# Text block
Good overall health and good dental health are generally considered separately and mutually exclusive. What people do not always realize is the two are related and one impacts the other.
“Research has been done that demonstrates regular dental care not only improves overall health but can also help to reduce medical expenses and hospitalizations,” says Dr. Richard M. Celko, MBA, regional dental director for UPMC Health Plan.
Smart Business spoke with Celko about the connection between dental health and overall health for you and your employees.
Is there any correlation between oral health and overall health?
Good overall health and well-being begins with good dental health. Many people don’t realize the connection the mouth and body have. There is an oral systemic connection, and good oral habits and a healthy mouth can lead to better health and wellness.
For instance, periodontal disease is a bacterial infection. It is now widely accepted that periodontitis has effects beyond the oral cavity. There is literature that associates pregnant women with periodontal disease and low-birth-weight babies as well as preterm deliveries. The bacteria associated with periodontal disease have even been found in the bloodstream and on heart valves.
Is there a connection between periodontal disease and diabetes?
Adults with periodontal disease have an increased risk of respiratory infections, stroke and severe osteopenia, in addition to uncontrolled diabetes.
Plaque can build up on teeth and harden to form calculus. Chronic calculus irritation causes gingival inflammation and, if left unaddressed, leads to further destruction of the supporting tissues and ultimately to the development of periodontal disease. In addition, diabetic patients require longer periods of time for healing following periodontal treatment.
Studies have shown that people with diabetes who were treated for periodontal disease had a 39 percent reduction in hospitalizations, people with stroke had a 21 percent reduction, and people with heart disease had a 28 percent reduction in hospitalizations.
Is there a connection between oral health and heart disease?
Yes, studies show that cardiovascular disease is the most commonly found systemic condition in people with periodontitis. Approximately 90 percent of patients with heart disease also show a degree and presence of periodontitis. By comparison, only 60 percent of people without heart disease have some form of periodontal disease.
What are the dangers for pregnant women?
The presence of periodontal disease in expectant mothers has been an area of research recently. Mothers with a history of preterm delivery or low-birth-weight babies have shown various stages of periodontal disease compared to mothers who have delivered normal size, full-term babies, even after adjusting for confounding factors, such as age, smoking, drug use, nutrition and systemic disease. Furthermore, infection and inflammation can also interfere with a fetus’ development in utero.
It’s recommended that pregnant women have comprehensive periodontal exams to identify if they are at risk and seek treatment accordingly.
Does regular dental care improve overall health?
Research done by the University of Pennsylvania shows that regular dental care not only improves overall health, but can also help to reduce medical expenses and hospitalizations.
For anyone, regardless of the presence of a chronic condition, it’s especially important to be diligent with oral health care at home and to visit the dentist on a regular basis, usually every 6 months. It is recommended to brush your teeth after every meal and floss daily.
Enjoying a well-balanced, nutritional diet with minimal consumption of snacks between meals, partnered with exercise, leads not only to a healthy mouth and a healthy mind, but also to a healthy body.

# Exercise data
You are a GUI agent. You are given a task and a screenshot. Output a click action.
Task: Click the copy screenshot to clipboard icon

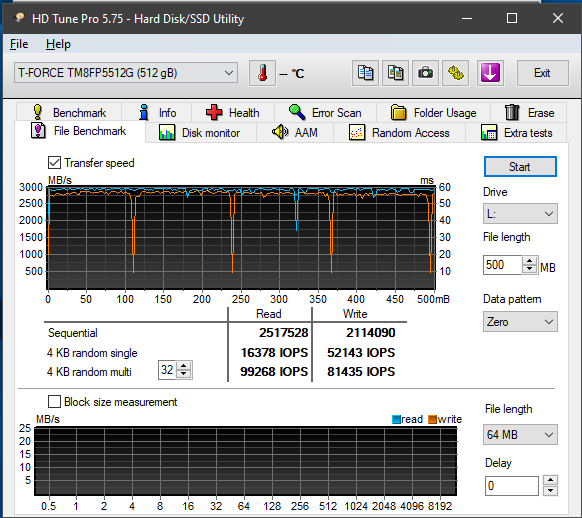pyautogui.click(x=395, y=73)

--

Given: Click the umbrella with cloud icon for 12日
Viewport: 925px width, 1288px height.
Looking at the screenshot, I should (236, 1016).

# Problems to work on
A - According to the dental health article, about what share of patients with heart disease also show periodontitis?
B - Reproduce the dental health article word for word, starting at "Plaque can build" and ending at "and heart disease?".
Rely on the dental health article alone, not on the records.

# Answers by task
A - Approximately 90 percent.

B -
Plaque can build up on teeth and harden to form calculus. Chronic calculus irritation causes gingival inflammation and, if left unaddressed, leads to further destruction of the supporting tissues and ultimately to the development of periodontal disease. In addition, diabetic patients require longer periods of time for healing following periodontal treatment.
Studies have shown that people with diabetes who were treated for periodontal disease had a 39 percent reduction in hospitalizations, people with stroke had a 21 percent reduction, and people with heart disease had a 28 percent reduction in hospitalizations.
Is there a connection between oral health and heart disease?